Realna groźba egzekucji
Urzędnicy chcą zdopingować inwestorów, którzy zaplanowali budowę hotelu na Rynku.
– Nie chcę zabijać biznesu, bo łatwo wydoić kogoś z pieniędzy, ale umowę trzeba egzekwować – uważa prezydent Raciborza.

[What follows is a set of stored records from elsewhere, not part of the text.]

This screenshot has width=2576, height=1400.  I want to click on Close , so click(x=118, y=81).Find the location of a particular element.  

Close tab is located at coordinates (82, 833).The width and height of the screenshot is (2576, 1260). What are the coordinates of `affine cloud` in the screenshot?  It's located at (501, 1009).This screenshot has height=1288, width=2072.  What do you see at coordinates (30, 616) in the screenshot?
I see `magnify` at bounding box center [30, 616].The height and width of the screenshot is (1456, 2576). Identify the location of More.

Chodzi o sprzedany przez miasto teren przy kościele św. Jakuba. Ma tam stanąć hotel. Termin rozpoczęcia jego budowy wciąż jest odkładany. Tymczasem w umowie sprzedaży samorząd zastrzegł terminy oddania inwestycji. – Zawarliśmy umowę sprzedaży warunkową, zabezpieczoną gwarancją bankową. Wiążą nas terminy, niezależnie od decyzji właścicieli co do formy zabudowy. Będziemy egzekwować nasze umowy – zapowiada Mirosław Lenk. Zaznacza, że nie chodzi o całość zabezpieczenia bankowego, bo „jest jeszcze czas by inwestycję zrealizować”. Przekroczono już terminy pośrednie i gmina przygotowała swe roszczenie. – Chodzi o połowę kwoty lub nieco mniej – stwierdził prezydent na posesyjnej konferencji prasowej. Inwestorów (dwóch lokalnych biznesmenów) nazwał osobami poważnymi, które liczą się z karami. – Tu nie ma sporu. Kwestią jest ich zdopingować do postępu w inwestycji – podsumowuje Lenk.